### TASK OBJECTIVE
Pictures should not appear in the copy; the records themselves must be written out exactly.

### Recorded data
====================

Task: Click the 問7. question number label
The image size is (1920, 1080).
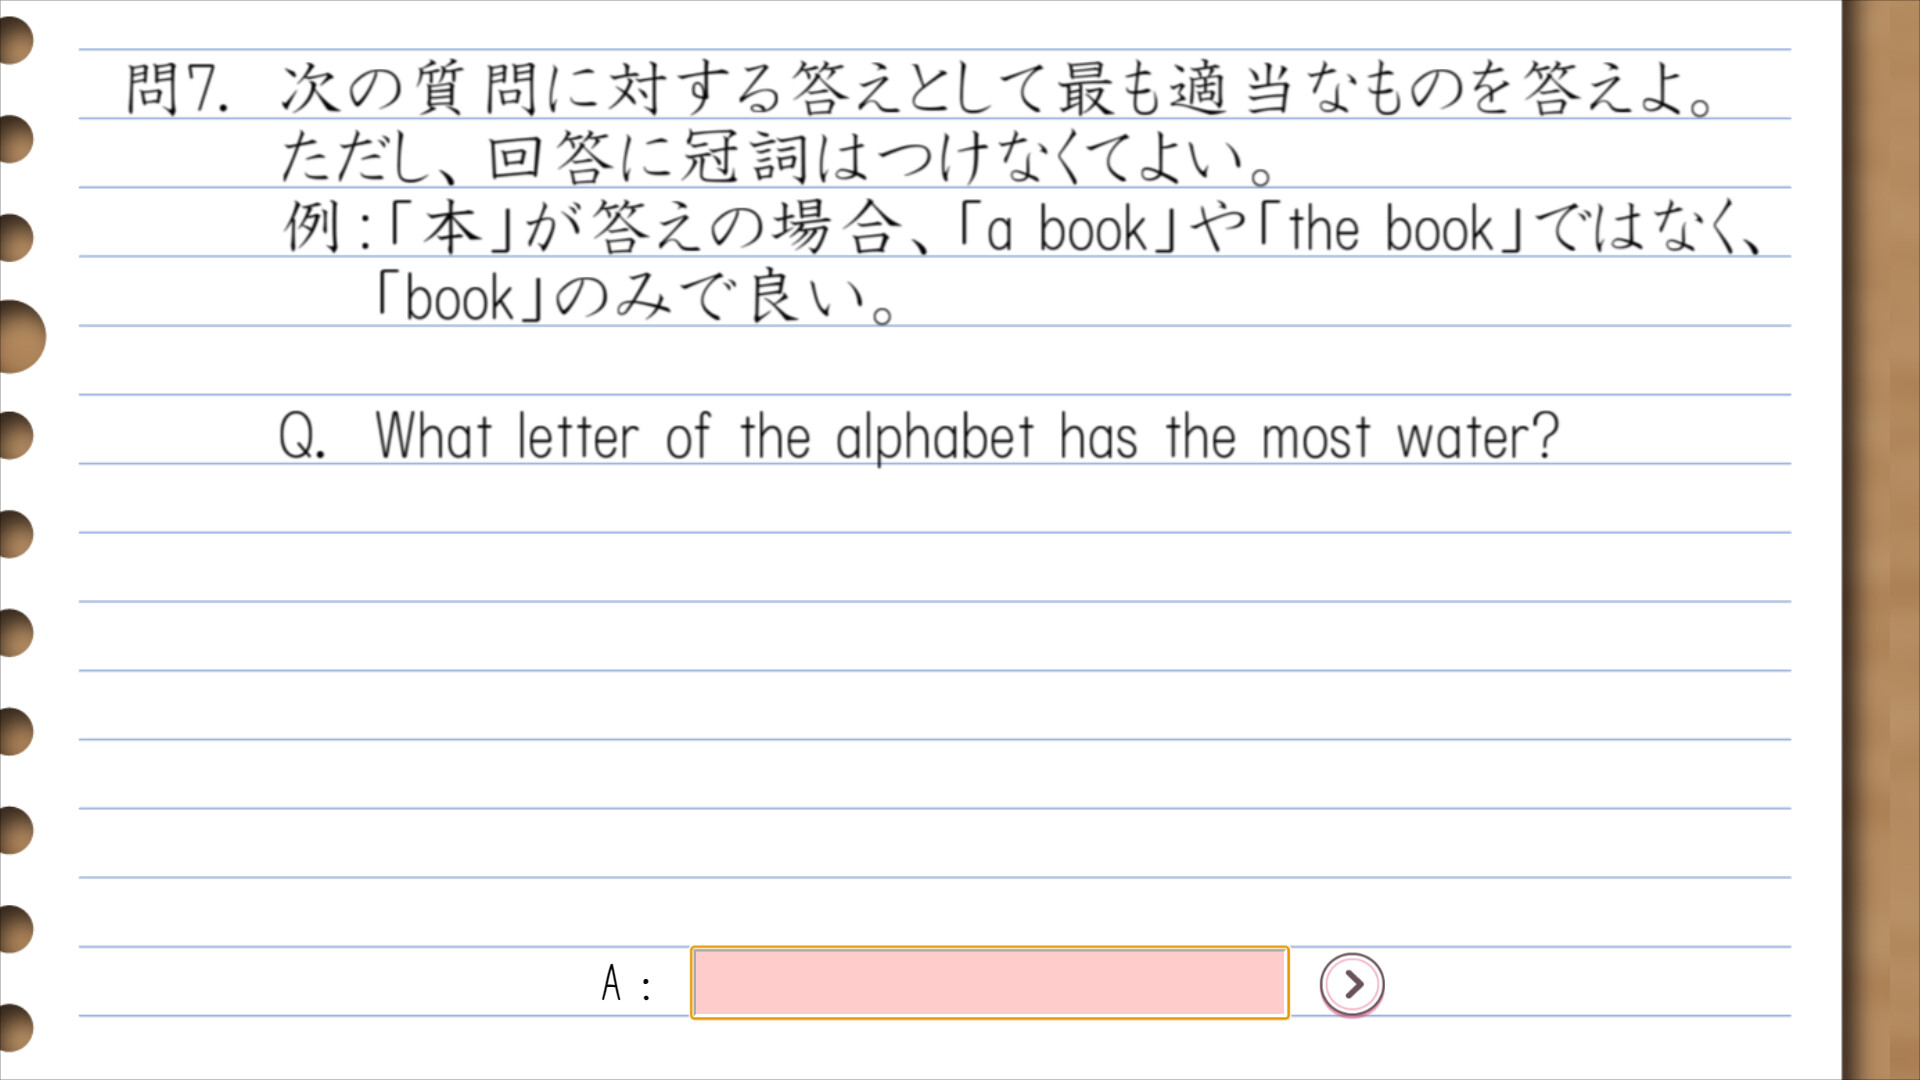Action: (177, 88)
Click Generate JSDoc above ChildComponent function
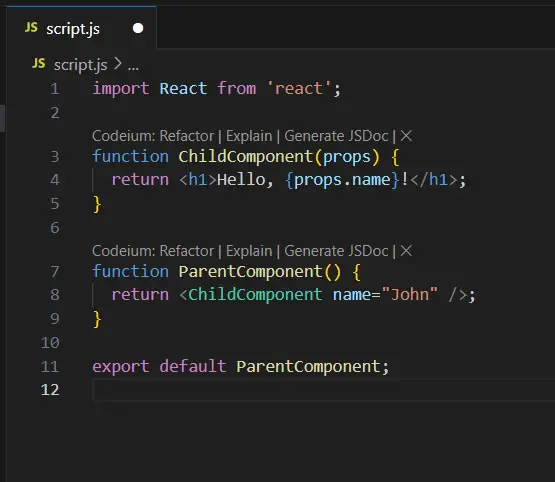Image resolution: width=555 pixels, height=482 pixels. tap(336, 136)
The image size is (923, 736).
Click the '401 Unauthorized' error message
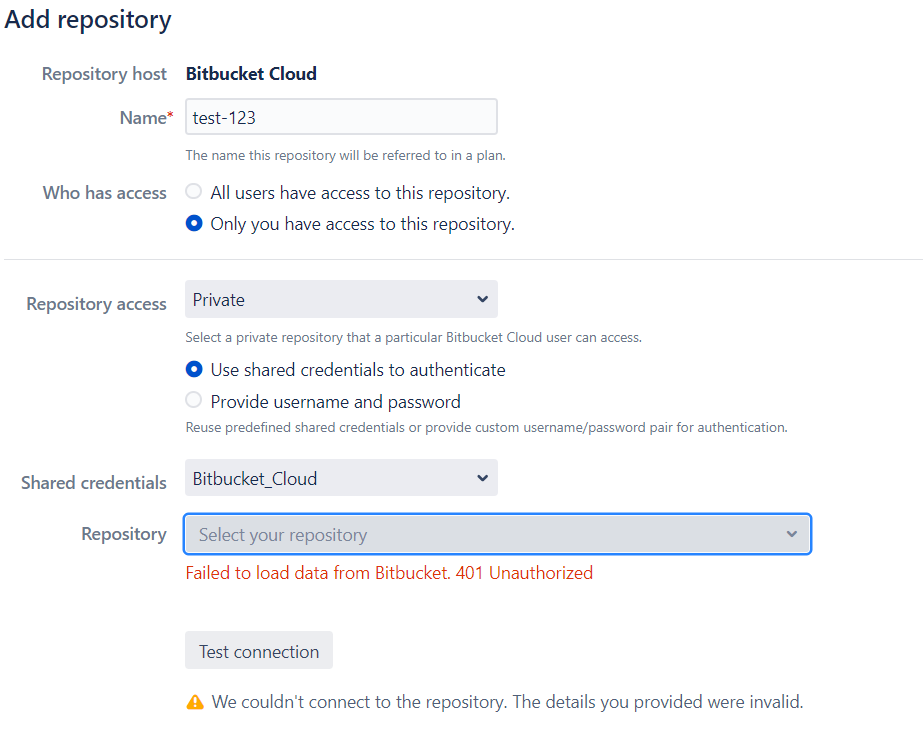389,573
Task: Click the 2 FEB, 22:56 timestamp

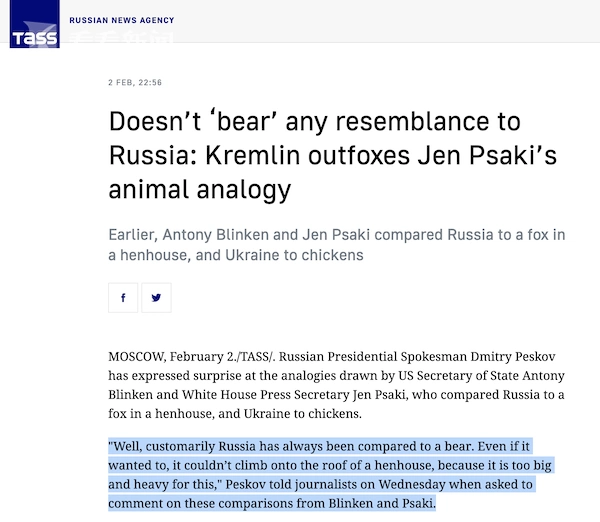Action: pyautogui.click(x=135, y=82)
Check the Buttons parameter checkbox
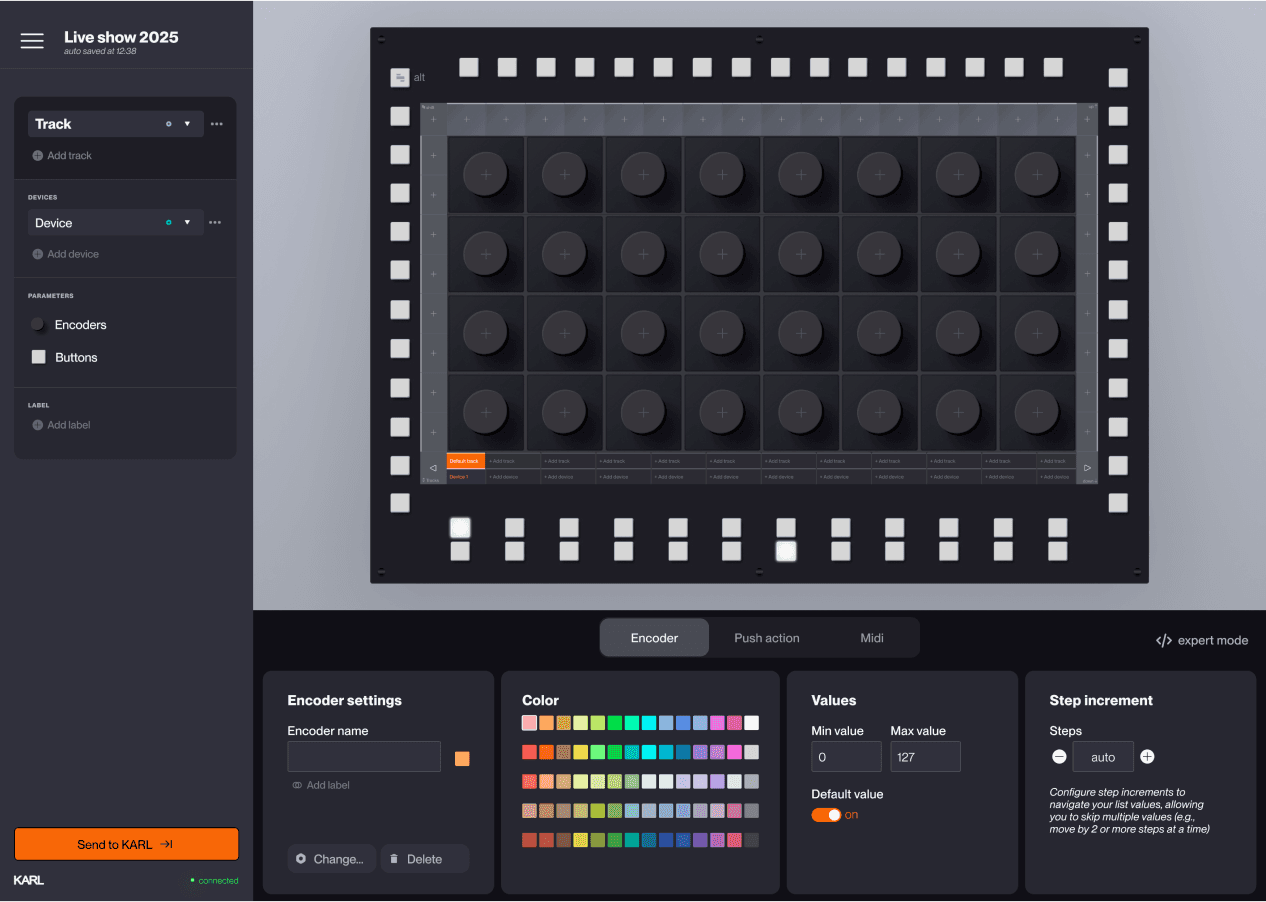Image resolution: width=1266 pixels, height=902 pixels. click(x=38, y=357)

====================

### ANSWER AREA
Task: Click the 問7. question number label
The image size is (1920, 1080).
Action: (177, 88)
Click Generate JSDoc above ChildComponent function
Image resolution: width=555 pixels, height=482 pixels. tap(336, 136)
The image size is (923, 736).
Click the '401 Unauthorized' error message
389,573
Task: Click the 2 FEB, 22:56 timestamp

Action: pyautogui.click(x=135, y=82)
Check the Buttons parameter checkbox
Image resolution: width=1266 pixels, height=902 pixels. click(x=38, y=357)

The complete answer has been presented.